Desde la reflexión de esta comisión sobre el ministerio que hace siglos dejó de existir, se resalta que todas las tareas y deberes diaconales son ahora o han sido realizadas por mujeres, ya sea por las diaconisas o por las religiosas y laicas modernas.

Por Carmen Julia Luján

María Ángel Marco, miembro de la Comisión de Diaconado Femenino y Ministerialidad de la REPAM, compartió, durante el Webinar “Voces y cuerpos de mujeres panamazónicas”, la reflexión sobre la necesidad del diaconado femenino en la iglesia y sociedad actual.

De esta manera, desde el Núcleo de Mujeres, se manifestó que en el contexto de una iglesia enteramente sinodal y ministerial, la distribución de los roles y trabajos se hace en función a los dones y no al sexo (varón o mujer), por tanto es urgente deconstruir concepciones recibidas que contradicen el Evangelio.

En ese sentido, y, según la escritora María López Vigil, suponer que por ser hombre se tiene una mayor dignidad para representar a Dios contradice el principio creador de Dios y el Espíritu de Jesús, que acogió  en su movimiento por igual a hombres y mujeres.

Diaconisas de la historia

Desde la reflexión del Núcleo de Mujeres, y desde la visión de la teóloga norteamericana Phillys Zagano sobre el diaconado de la mujer, existe una gran evidencia literaria, epigráfica, e histórica de que las mujeres diáconos ejercieron su ministerio en occidente al menos hasta el siglo XXII

Según la constitución dogmática de la Iglesia del Concilio Vaticano II Lumen Gentium: “En el grado inferior de la jerarquía están los diáconos, que  reciben la imposición de las manos, no en orden al sacerdocio, sino al ministerio” .

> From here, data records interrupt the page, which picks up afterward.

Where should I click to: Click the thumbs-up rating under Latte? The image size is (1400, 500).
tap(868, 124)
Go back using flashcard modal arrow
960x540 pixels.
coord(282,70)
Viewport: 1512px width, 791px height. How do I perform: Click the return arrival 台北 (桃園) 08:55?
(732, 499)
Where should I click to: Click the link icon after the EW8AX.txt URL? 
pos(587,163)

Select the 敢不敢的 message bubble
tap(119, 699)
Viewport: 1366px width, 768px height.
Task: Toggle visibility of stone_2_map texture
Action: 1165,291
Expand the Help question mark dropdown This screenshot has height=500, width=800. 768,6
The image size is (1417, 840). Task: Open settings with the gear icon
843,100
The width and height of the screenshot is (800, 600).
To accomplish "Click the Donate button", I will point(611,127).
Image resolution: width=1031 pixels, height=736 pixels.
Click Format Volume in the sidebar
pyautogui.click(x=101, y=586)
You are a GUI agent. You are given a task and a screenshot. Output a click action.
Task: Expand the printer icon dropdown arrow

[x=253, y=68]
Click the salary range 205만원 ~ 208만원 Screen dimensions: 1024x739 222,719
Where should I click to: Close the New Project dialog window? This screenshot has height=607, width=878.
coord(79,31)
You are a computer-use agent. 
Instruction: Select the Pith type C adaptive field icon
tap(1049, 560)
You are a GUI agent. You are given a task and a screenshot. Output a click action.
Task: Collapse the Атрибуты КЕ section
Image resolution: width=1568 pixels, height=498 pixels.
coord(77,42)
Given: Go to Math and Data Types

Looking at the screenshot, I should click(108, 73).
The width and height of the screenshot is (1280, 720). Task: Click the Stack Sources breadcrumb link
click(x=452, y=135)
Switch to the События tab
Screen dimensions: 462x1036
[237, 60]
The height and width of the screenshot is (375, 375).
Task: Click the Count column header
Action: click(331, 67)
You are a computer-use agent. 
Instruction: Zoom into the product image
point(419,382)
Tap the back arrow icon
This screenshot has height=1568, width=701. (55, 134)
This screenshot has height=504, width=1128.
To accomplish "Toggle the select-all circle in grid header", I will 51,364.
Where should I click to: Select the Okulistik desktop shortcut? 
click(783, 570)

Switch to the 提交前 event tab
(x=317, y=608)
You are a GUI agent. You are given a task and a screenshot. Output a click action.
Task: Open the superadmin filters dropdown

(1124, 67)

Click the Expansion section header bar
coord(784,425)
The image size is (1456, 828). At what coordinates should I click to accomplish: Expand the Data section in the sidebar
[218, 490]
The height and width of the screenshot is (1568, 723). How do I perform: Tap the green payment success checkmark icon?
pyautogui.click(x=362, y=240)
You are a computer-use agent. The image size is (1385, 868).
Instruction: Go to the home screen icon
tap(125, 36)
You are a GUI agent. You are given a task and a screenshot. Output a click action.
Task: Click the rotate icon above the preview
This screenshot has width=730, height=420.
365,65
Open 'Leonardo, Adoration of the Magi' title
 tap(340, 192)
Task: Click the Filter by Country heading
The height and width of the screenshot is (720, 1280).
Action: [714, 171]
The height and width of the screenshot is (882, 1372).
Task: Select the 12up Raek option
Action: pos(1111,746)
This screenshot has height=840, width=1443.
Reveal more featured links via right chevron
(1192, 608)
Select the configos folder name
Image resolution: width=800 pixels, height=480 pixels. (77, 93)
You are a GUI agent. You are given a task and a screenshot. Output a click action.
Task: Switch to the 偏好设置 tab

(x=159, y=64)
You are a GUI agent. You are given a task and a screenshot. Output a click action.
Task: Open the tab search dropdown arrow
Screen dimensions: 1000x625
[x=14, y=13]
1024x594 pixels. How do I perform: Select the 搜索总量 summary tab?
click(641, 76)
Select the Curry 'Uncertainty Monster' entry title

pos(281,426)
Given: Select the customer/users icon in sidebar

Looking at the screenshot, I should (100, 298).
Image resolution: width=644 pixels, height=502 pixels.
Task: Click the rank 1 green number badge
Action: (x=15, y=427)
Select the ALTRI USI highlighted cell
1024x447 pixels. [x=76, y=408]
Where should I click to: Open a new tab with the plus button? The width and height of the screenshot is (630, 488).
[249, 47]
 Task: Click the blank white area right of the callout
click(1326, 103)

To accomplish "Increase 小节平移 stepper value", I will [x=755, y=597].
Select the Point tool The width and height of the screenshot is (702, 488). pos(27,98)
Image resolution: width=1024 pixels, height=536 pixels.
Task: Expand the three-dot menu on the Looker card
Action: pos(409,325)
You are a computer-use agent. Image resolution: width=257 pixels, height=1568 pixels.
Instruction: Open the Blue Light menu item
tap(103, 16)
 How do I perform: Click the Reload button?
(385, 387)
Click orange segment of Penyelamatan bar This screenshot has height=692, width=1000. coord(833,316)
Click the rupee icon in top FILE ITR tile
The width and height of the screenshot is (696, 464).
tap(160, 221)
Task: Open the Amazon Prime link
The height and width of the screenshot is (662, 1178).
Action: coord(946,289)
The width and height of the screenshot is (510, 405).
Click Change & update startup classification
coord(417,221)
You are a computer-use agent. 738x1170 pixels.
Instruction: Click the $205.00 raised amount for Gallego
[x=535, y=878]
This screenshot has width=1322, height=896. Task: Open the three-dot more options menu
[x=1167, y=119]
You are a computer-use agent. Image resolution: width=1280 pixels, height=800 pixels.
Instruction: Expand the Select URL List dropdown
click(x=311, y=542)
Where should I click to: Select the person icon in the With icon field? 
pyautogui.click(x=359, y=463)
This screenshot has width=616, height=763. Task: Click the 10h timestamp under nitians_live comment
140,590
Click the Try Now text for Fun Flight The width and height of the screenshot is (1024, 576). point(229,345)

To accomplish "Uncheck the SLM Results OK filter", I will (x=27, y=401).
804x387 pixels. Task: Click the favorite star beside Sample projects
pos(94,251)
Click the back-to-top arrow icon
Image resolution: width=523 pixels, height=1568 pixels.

De ahí, se enfatiza el hecho crucial de que la ordenación al diaconado es para el ministerio, no para el sacerdocio. De esta manera, el Núcleo de Mujeres resalta que todas las tareas y deberes diaconales son ahora o han sido realizados por mujeres, ya sea por las diaconisas de la historia o por las religiosas y ministras eclesiales, laicas modernas.

En ese sentido, se resalta la necesidad de hacer una teología del diaconado femenino para llegar a una nueva eclesiología.

Testimonio

“Somos la iglesia que camina, la iglesia misionera, de hombres y mujeres que siguen a Jesús”.

La religiosa Ciria Mees de las Hermanas de la Divina Providencia de Brasil, vive desde hace nueve años en misión en el Vicariato Apostólico de Pando (norte de Bolivia). Es directora del Instituto de Pastoral Rural desde donde atiende a más de 160 comunidades indígenas o campesinas en los departamentos del Beni, Pando y La Paz con la animación y coordinación de comunidades.

Esta labor, afirma Mees, la realiza con alegría por ser misionera al servicio de la iglesia, resalta que le gusta estar en las comunidades, celebrar con las comunidades, rezar con ellas, compartir. Manifiesta su gusto por celebrar los sacramentos del Bautismo, de la Comunión, del Matrimonio, además, de estar con las comunidades en los momentos de alegría y de tristeza y vivir con ellas el día tras día de su vida de fe y de comunidad.

“Es siempre un desafío llegar a ellas, ser su pastora, ser su guía junto con el equipo con el apoyo del obispo, Monseñor Eugenio. Somos mujeres que ejercemos nuestra ministerialidad con en y con la iglesia. Somos el rostro visible de Dios, la presencia de Dios trinidad en las comunidades con niños, jóvenes, adultos”, dijo.